Use parallel uploads for large blobs and implement exponential backoff with retry policies when you approach scalability limits. Compress data on the client to reduce bandwidth but evaluate the CPU overhead.

Security and access control

Azure Key Vault

Separate vaults per application and environment

Store secrets such as database connection strings and API keys in Azure Key Vault. Use a dedicated vault for each application and environment (dev, test, prod) to limit the impact of a security breach.

Access control

Use the RBAC permission model to assign roles at the vault scope and restrict access to required principals. Restrict network access using Private Link and firewalls.

Data protection and logging

Enable soft delete and purge protection to prevent accidental deletion. Turn on logging and configure alerts for Key Vault access events.

Network security

Ingress isolation

Expose only the frontend service through the ingress controller or WAF. Other services should be internal and communicate through cluster networking.

RBAC and pod security

Use Kubernetes RBAC to control who can deploy, modify, or read resources. Enable pod security admission to enforce baseline, restricted, or privileged profiles.

Secrets management

Mount secrets from Key Vault into pods using CSI Secret Store. Avoid storing secrets in environment variables or configuration files.
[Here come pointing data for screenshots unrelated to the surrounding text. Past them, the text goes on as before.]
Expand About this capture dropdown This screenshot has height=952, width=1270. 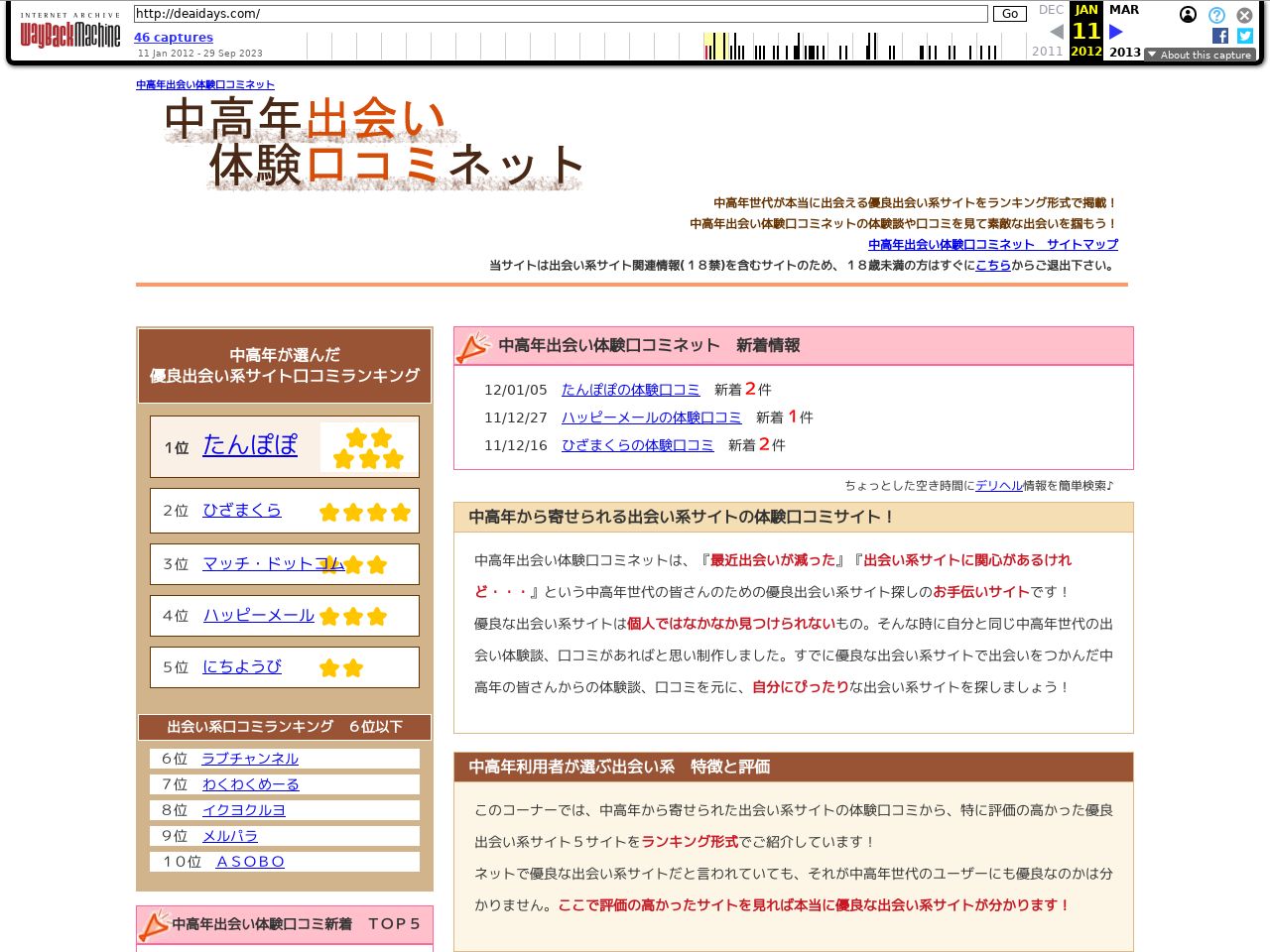1199,55
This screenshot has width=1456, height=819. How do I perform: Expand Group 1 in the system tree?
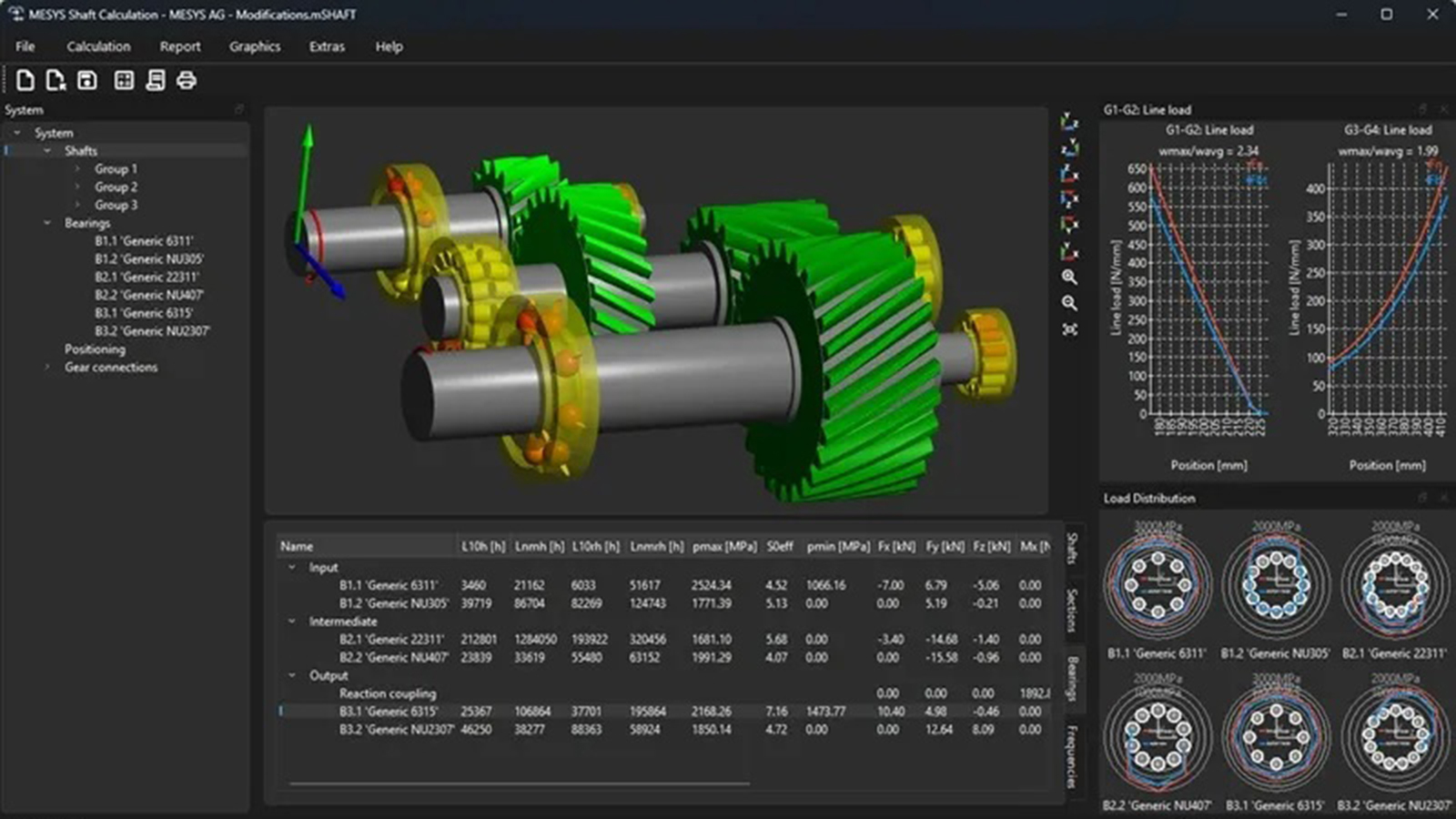click(x=77, y=169)
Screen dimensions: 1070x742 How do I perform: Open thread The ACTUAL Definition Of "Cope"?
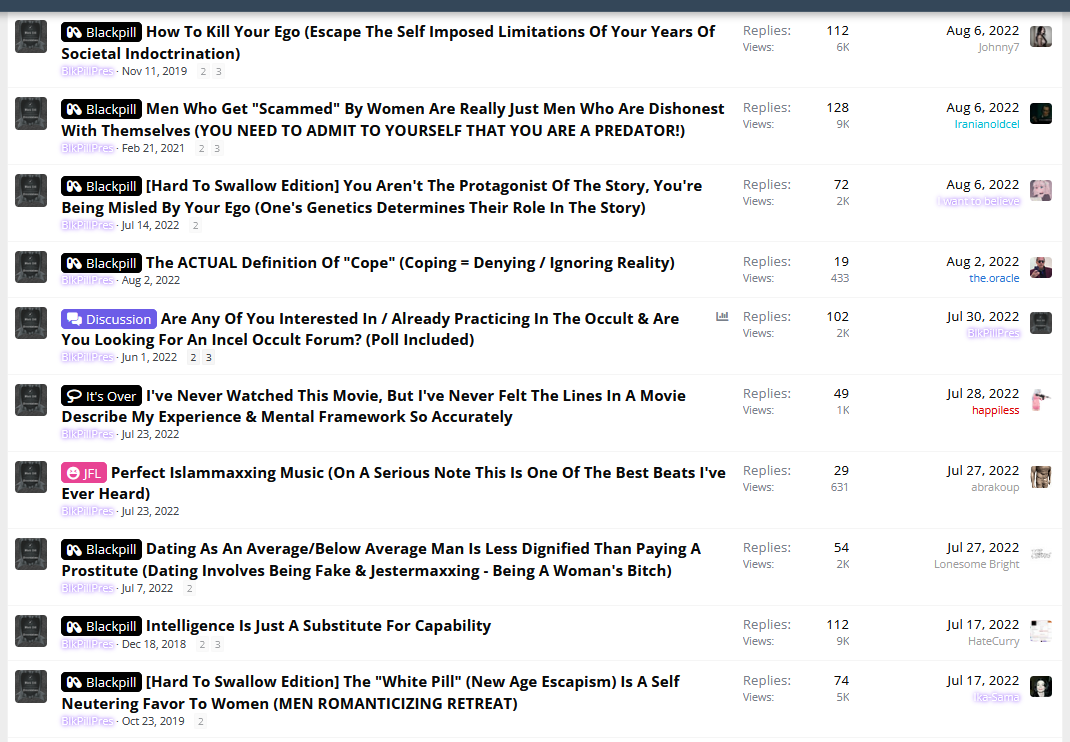(x=410, y=263)
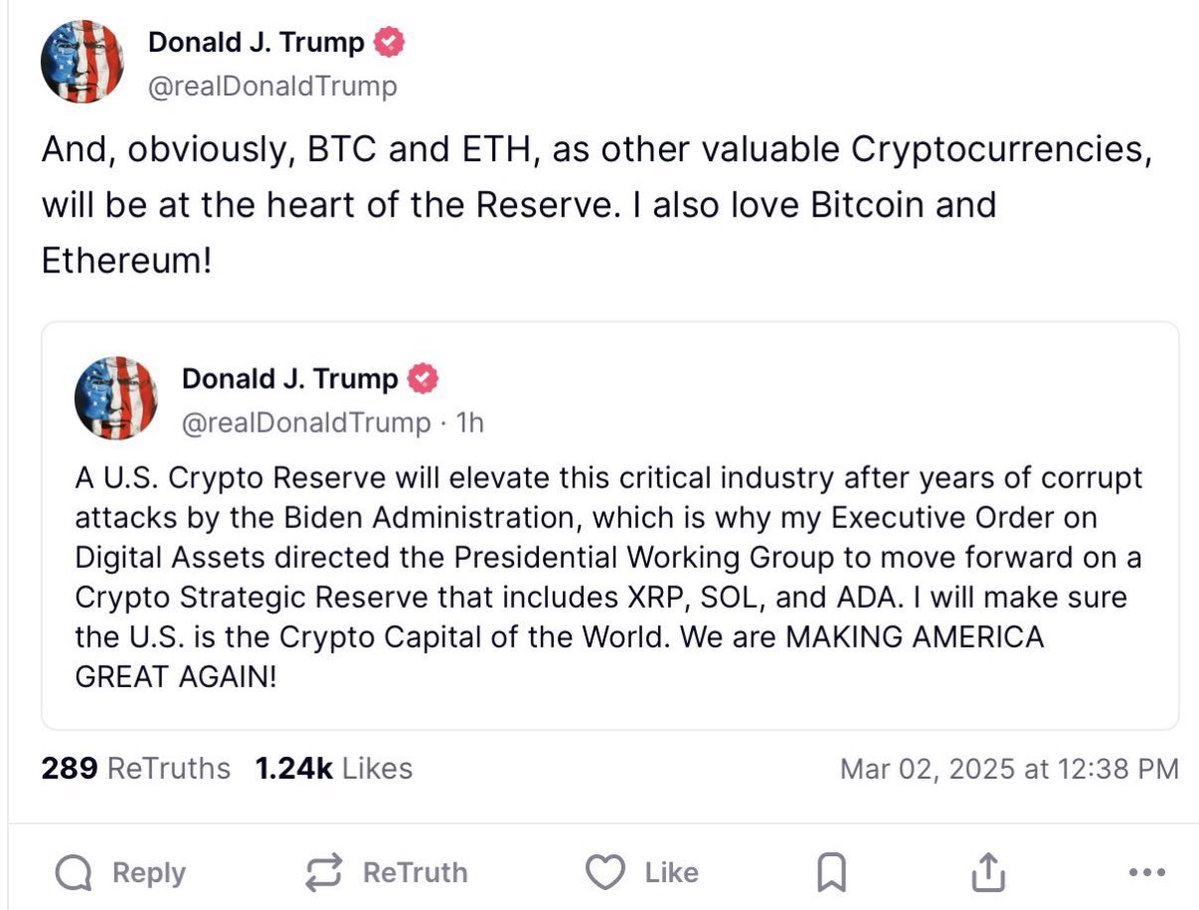1199x910 pixels.
Task: Click the quoted post's 1h timestamp
Action: pos(469,423)
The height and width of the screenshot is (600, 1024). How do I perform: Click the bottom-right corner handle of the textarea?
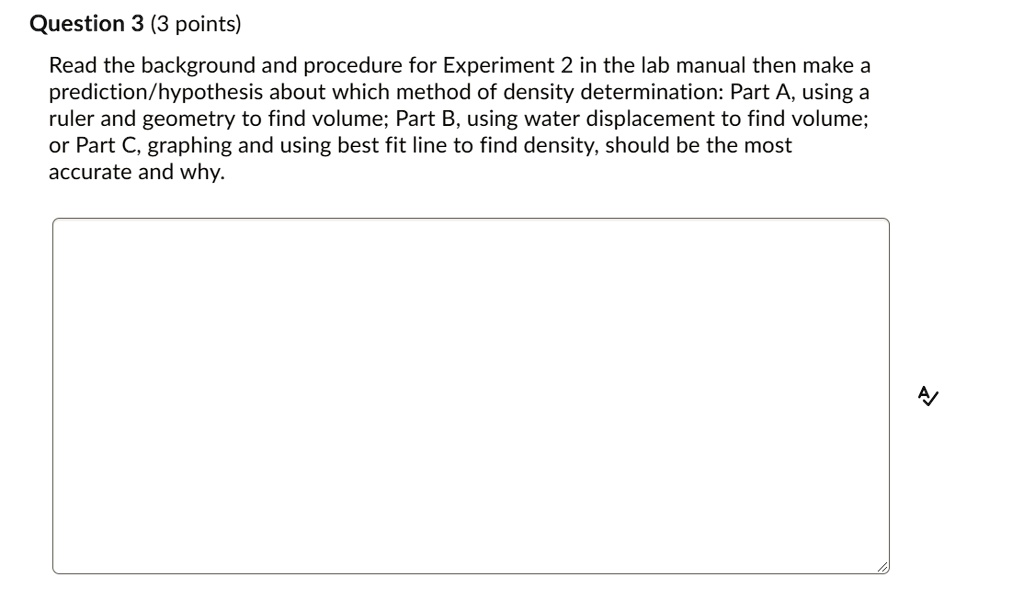[x=884, y=567]
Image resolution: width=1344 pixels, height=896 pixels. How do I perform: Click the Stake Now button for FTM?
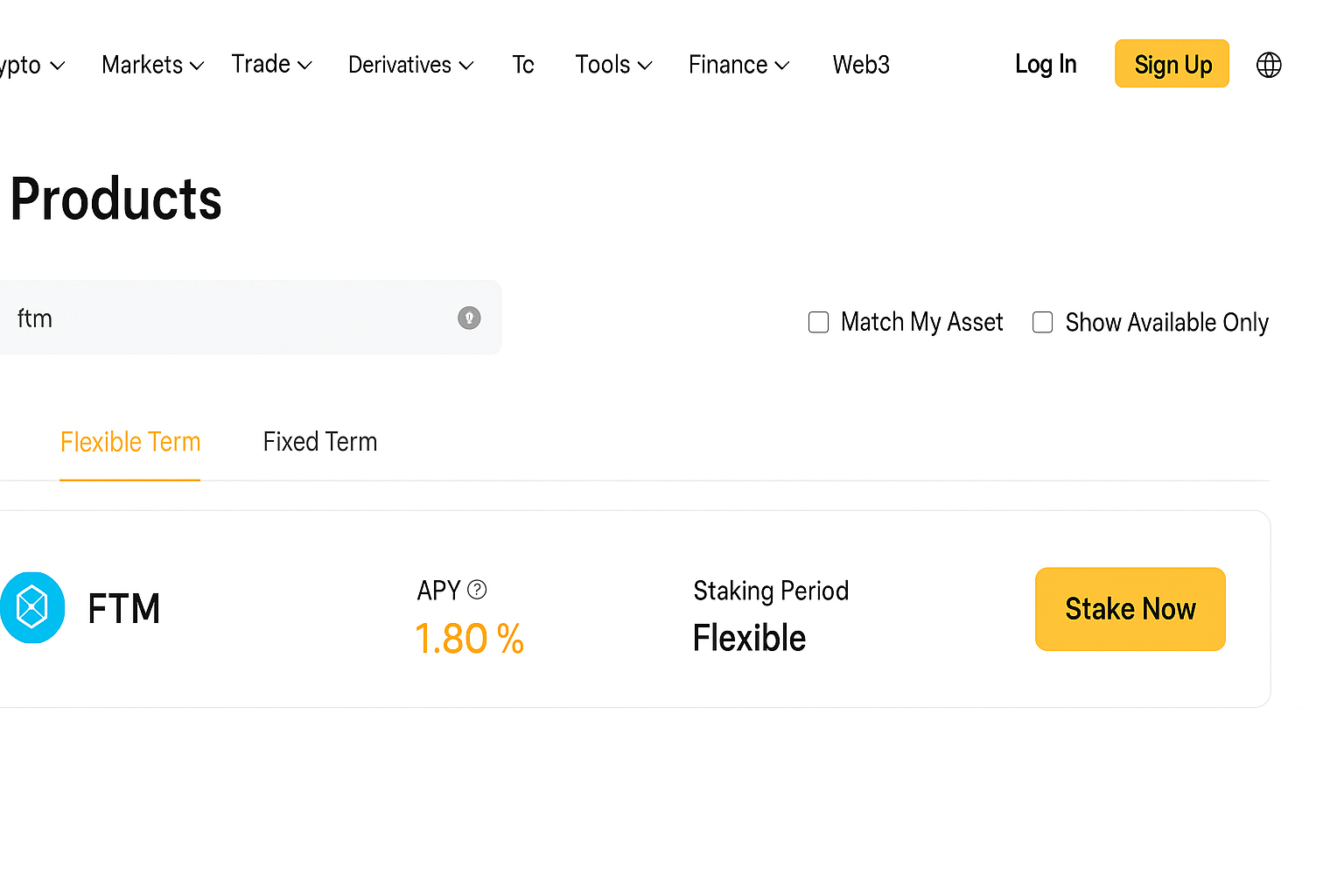(x=1130, y=609)
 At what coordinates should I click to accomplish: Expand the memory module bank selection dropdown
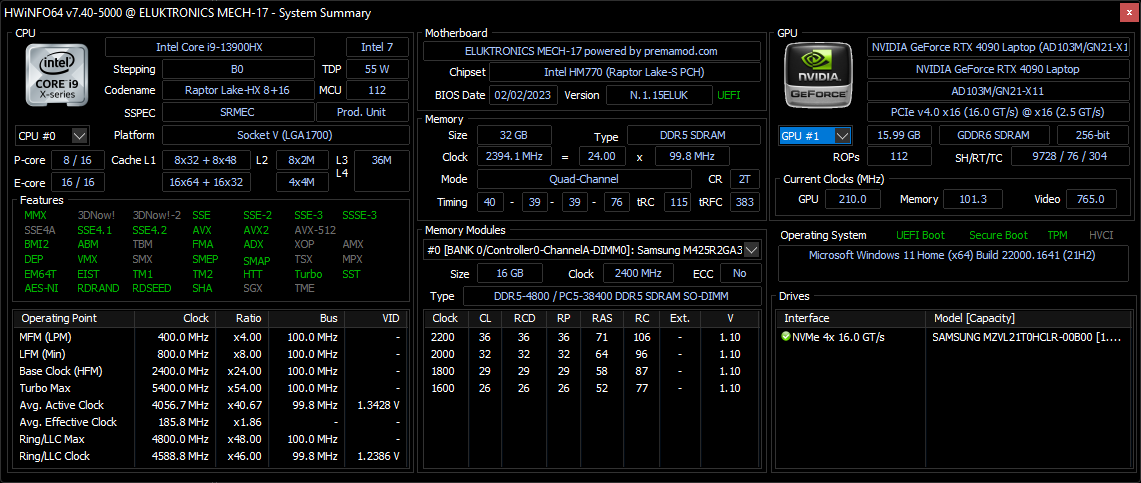coord(752,250)
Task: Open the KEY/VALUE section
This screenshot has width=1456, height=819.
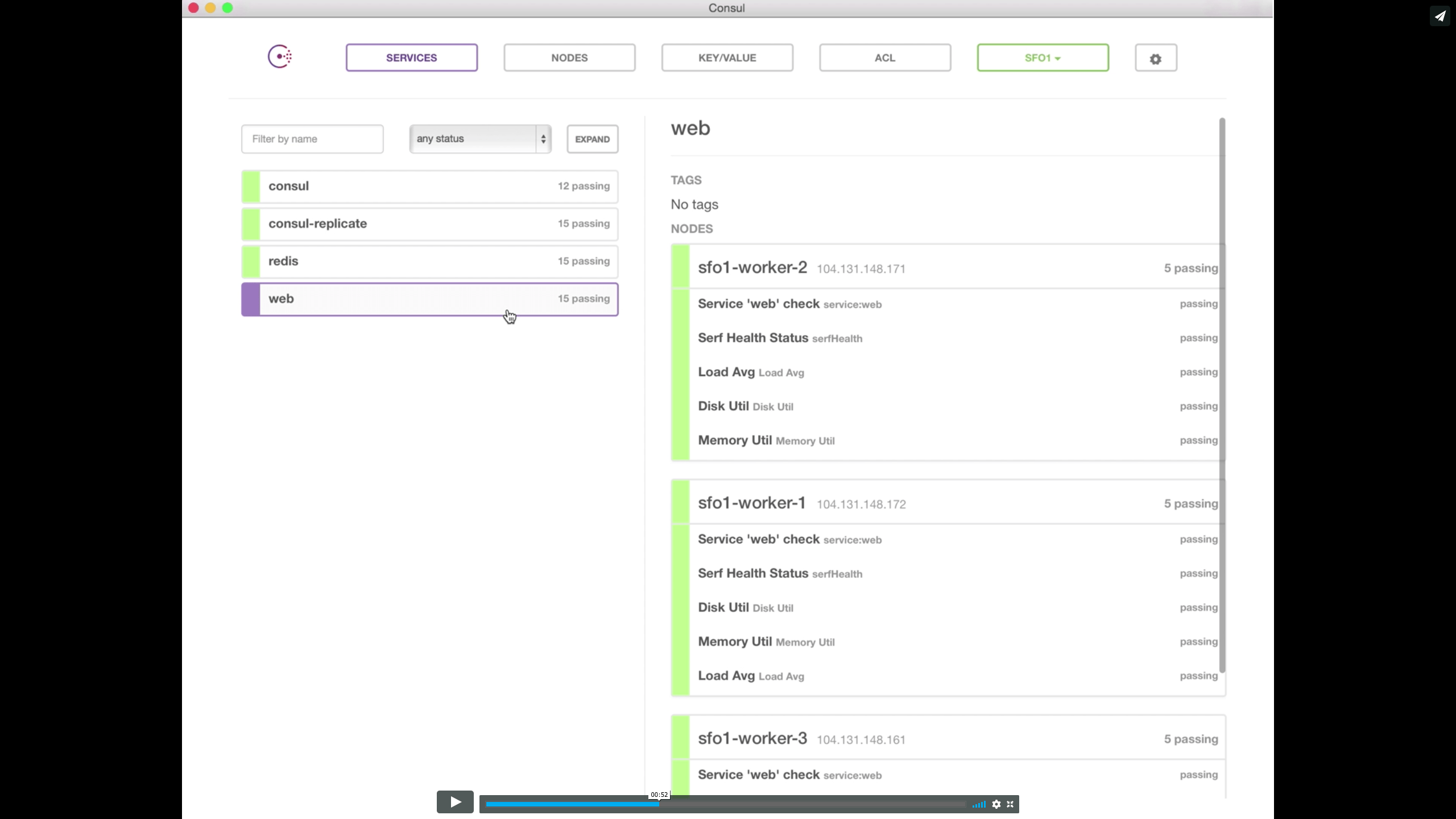Action: pos(726,57)
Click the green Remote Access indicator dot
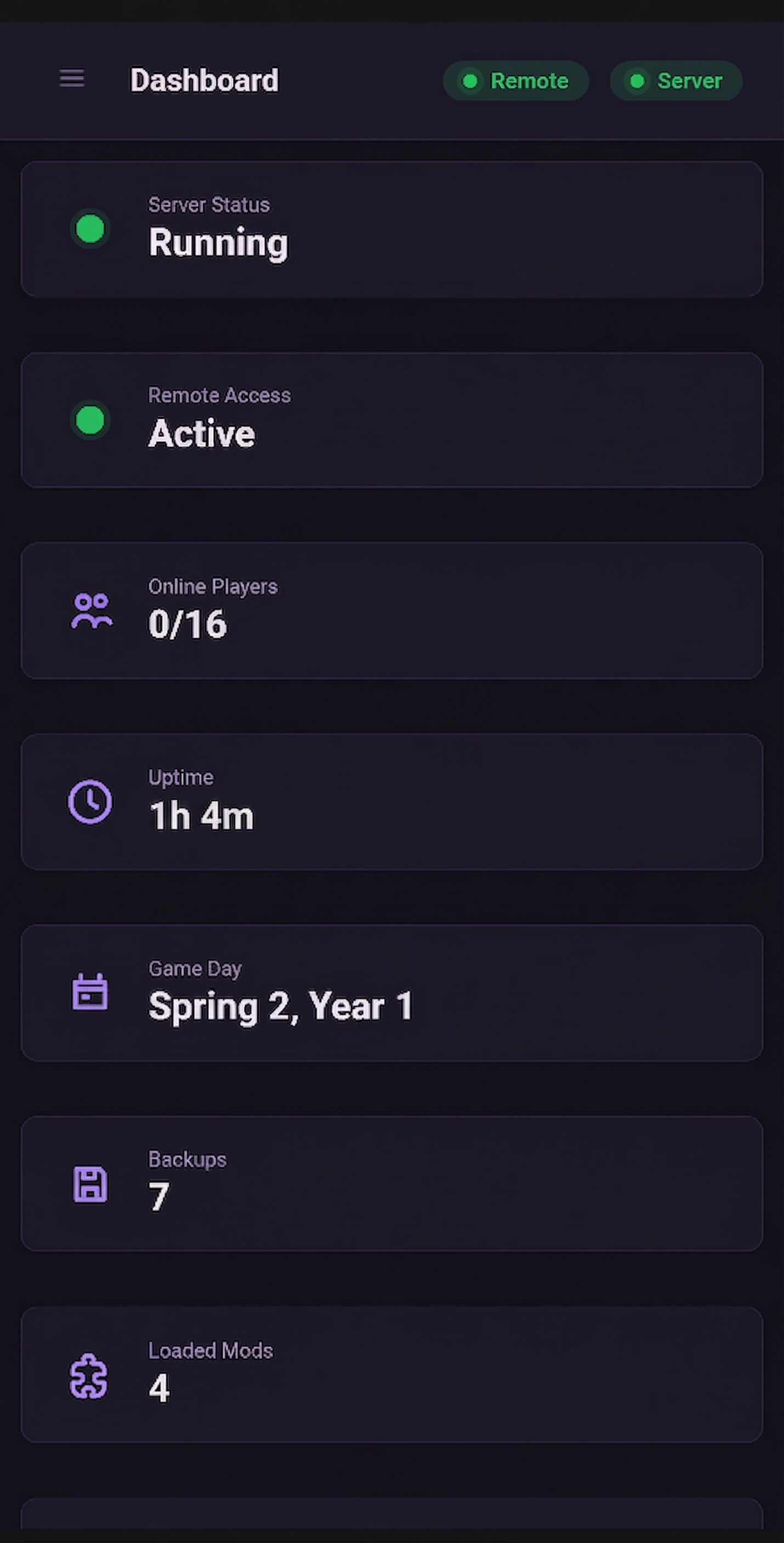784x1543 pixels. click(x=90, y=420)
Observability and monitoring

Azure Monitor

Use Azure Monitor for metrics, logs, and alerting. Proactive monitoring involves configuring alerts on key signals like node CPU/memory utilization, pod status, and service latency. Azure Monitor alerts notify you when predefined thresholds are exceeded.

Managed Prometheus and Grafana

Enable Azure Monitor managed Prometheus to collect Kubernetes metrics. Combine it with Grafana dashboards for visualization. Define service-level objectives (SLOs) and configure alerts accordingly.

Container Insights

Install Container Insights to capture logs and metrics from AKS nodes and pods. Use Azure Log Analytics workspaces to query and analyze logs.

Application logging

Ensure LangSmith services emit logs to stdout/stderr and forward them via Fluent Bit or the Azure Monitor agent.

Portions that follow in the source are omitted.